面对这源远流长的中国诗话,我们虽经长期地学习探索,但对其诗学地位和学术价值,仍是只知其一不知其二的门外汉。我们用了60多年摘录整理的诗话学习笔记(60多万字),今经整理编辑成册,名为《海滩诗话拾贝记》。那么,这本书的序言怎么写呢?思来想去,我们从诗话学习笔记中,抄录了三则《关于诗话的诗话》作序吧:
中国诗话史:“诗话是古代的一种文艺随笔,或记诗坛掌故,或评诗家得失,或论诗艺,笔调轻松,挥洒自如,读起来亲切有味……诗话虽在六朝笔记小说中已露端倪,唐人《诗式》《诗品》和《本事诗》等亦有影像,但发轫于宋代欧阳修的《六一诗话》——他既创‘诗话'之体,又首用‘诗话'之名。
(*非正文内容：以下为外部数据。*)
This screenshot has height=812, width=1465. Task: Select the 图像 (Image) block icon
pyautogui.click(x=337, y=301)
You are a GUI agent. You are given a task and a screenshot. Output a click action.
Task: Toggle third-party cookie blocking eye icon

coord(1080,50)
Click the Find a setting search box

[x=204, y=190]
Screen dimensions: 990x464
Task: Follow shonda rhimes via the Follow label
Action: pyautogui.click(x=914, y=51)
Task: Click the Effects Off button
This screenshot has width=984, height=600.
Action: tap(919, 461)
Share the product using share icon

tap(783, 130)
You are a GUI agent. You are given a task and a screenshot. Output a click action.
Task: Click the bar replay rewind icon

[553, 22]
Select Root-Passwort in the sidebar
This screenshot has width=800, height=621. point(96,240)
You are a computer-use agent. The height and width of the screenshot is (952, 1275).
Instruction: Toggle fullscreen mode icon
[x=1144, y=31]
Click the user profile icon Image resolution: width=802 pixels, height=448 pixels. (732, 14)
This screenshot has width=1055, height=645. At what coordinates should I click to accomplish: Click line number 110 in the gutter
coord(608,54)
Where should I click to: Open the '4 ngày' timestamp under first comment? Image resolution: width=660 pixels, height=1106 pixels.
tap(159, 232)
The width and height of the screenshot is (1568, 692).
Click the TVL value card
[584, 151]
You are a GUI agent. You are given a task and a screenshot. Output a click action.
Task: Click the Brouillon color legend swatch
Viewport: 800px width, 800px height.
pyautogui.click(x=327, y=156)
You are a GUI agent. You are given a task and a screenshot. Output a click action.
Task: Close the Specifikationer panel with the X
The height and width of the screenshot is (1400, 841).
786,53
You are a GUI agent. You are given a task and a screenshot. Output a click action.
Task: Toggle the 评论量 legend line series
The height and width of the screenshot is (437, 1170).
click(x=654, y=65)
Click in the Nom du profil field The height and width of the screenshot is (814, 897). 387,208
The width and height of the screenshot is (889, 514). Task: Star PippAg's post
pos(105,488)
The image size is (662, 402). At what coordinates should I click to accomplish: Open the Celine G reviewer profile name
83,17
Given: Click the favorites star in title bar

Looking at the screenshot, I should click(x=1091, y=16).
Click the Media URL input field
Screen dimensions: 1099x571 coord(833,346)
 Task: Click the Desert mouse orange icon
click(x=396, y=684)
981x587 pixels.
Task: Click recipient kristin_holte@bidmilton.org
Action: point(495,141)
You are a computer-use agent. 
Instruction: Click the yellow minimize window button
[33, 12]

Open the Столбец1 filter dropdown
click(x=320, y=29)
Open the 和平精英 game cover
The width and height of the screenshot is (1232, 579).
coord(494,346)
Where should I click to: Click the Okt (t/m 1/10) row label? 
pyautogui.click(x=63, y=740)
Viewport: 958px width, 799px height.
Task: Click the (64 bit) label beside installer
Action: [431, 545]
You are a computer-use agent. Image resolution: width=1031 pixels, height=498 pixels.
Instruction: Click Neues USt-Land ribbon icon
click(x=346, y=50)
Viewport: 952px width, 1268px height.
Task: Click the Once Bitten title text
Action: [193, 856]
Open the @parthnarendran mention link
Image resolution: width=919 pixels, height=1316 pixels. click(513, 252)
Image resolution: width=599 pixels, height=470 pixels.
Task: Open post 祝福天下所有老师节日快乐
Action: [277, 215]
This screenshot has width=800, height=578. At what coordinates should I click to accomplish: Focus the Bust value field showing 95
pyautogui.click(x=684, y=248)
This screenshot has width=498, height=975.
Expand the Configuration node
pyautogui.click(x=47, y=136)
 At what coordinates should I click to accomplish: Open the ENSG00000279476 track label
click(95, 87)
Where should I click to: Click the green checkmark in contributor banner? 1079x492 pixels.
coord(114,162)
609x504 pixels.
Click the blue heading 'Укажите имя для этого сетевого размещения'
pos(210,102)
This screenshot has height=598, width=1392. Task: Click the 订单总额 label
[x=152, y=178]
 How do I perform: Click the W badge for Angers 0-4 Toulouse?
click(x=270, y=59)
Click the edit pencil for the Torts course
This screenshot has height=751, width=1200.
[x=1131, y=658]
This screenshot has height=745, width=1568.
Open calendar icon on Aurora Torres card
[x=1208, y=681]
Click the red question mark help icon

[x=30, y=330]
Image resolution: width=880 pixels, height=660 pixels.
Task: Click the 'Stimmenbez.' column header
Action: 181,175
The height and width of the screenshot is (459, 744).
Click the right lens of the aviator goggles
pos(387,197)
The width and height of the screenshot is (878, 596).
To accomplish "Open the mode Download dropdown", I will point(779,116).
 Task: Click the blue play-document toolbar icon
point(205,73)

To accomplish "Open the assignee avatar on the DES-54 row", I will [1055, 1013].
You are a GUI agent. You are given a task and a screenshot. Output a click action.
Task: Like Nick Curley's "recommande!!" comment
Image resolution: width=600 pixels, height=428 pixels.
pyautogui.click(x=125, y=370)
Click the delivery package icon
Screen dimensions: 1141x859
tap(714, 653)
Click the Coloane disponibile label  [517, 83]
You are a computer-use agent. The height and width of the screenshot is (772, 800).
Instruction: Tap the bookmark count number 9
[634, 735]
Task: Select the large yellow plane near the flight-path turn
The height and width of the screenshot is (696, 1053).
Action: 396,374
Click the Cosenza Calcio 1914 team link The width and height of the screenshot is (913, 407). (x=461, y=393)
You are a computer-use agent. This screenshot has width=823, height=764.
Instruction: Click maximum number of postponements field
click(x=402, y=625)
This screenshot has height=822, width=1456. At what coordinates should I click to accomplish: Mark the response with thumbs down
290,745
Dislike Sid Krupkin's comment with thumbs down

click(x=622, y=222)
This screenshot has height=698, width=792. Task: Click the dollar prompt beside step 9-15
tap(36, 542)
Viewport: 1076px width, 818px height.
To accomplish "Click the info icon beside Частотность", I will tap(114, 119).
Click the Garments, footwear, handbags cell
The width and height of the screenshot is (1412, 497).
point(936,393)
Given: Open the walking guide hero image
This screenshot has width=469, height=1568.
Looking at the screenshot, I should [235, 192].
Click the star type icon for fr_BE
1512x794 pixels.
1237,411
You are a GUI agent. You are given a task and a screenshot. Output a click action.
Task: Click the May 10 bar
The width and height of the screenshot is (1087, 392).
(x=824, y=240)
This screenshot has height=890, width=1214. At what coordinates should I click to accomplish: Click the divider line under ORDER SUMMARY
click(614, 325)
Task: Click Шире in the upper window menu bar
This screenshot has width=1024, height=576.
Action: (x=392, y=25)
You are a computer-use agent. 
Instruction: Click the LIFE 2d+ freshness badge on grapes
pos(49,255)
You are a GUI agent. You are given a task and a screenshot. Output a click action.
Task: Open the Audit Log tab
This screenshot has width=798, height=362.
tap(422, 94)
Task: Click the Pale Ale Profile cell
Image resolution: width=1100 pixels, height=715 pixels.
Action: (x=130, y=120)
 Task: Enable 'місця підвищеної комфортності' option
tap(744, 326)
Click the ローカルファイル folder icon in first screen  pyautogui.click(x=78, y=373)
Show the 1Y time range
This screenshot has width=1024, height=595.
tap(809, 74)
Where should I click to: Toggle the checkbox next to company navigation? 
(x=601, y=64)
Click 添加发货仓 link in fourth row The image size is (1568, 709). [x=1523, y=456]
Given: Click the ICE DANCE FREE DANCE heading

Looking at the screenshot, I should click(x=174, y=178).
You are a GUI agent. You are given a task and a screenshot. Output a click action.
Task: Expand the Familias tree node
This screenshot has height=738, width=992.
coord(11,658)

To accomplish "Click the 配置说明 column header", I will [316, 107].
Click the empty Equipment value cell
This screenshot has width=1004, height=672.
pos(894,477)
不过欧阳修作‘诗话'的宗旨是‘以资闲谈',还没有充分地意识到自己所创造的这种文体所应包蕴的批评意义。而到了另一位北宋人——许顗(彦周)的《彦周诗话》,则开始明确指出:‘诗话者,辨句法,备古今,纪盛德,录异事,正讹误也。'视诗话为指导诗歌创作的一种批评文字。再到南宋严羽的《沧浪诗话》,更把诗话提到阐述诗歌理论的重要地位。”(李剑国著,春风文艺出版社,1980年5月第1版《诗苑漫步》第1页,《话“诗话”》一文。)
诗话的“学术之‘金'”:“诗话的写作,似乎不成系统,不容易形成学术价值。其实,任何一种文体,都各有长短。诗话如果能够写得多,而且好,综合起来考察,就不难发现其学术价值。而有的诗话写作往往是即兴的,情感充沛,形象丰富,多一己之见,要言不烦,点到为止,其蕴含的学术之‘金',就更有特色,其学术价值也不会在写得好的论文专著之下。至于当今堆积如山的泡沫著作,更是不可与之相提并论了。”(2008年8月号《中华诗词》第62页,盛海耕著:《王翼奇诗话的才情和学识》一文。)
功在当代,利在千秋:“为了诗歌,为了诗人本身,我们提倡诗人们参与诗歌理论的探索和理论体系的建立,真正开展‘百家争鸣',以使‘推陈出新',最后体现我们这些新时期的诗人们在诗史中的新高度,这是我们共同的责任所在。于是,我们推出了《诗话》这个专题,向诗词家们约稿。我们希望诗词家和诗词爱好者踊跃参与,入席发表己见——旨在拯救、普及和弘扬中华诗歌的持续发展。我们相信这项工作是很有意义的,一定会功在当代,利在千秋!将填补诗歌理论建设上的断裂和空白。我们相信并期待着。”(2007年8月,四川省达州市《难得书画院》的《“诗话”特别约稿》。)
《关于诗话的诗话》作这本书的序言,无论从什么角度来论,我们认为是对号入座的天意编排;另外,这本书《海滩诗话拾贝记》的名字,其意是不言尽知的——像天真烂漫的两个小学生,在这《诗话》的海滩上奔波着,寻觅着,俯拾着,珍藏着诗坛前贤先师的诗话宝贝;那拾贝的终极目的,自然是“填补诗歌建设上的断裂和空白的。我们相信并期待着。”!!!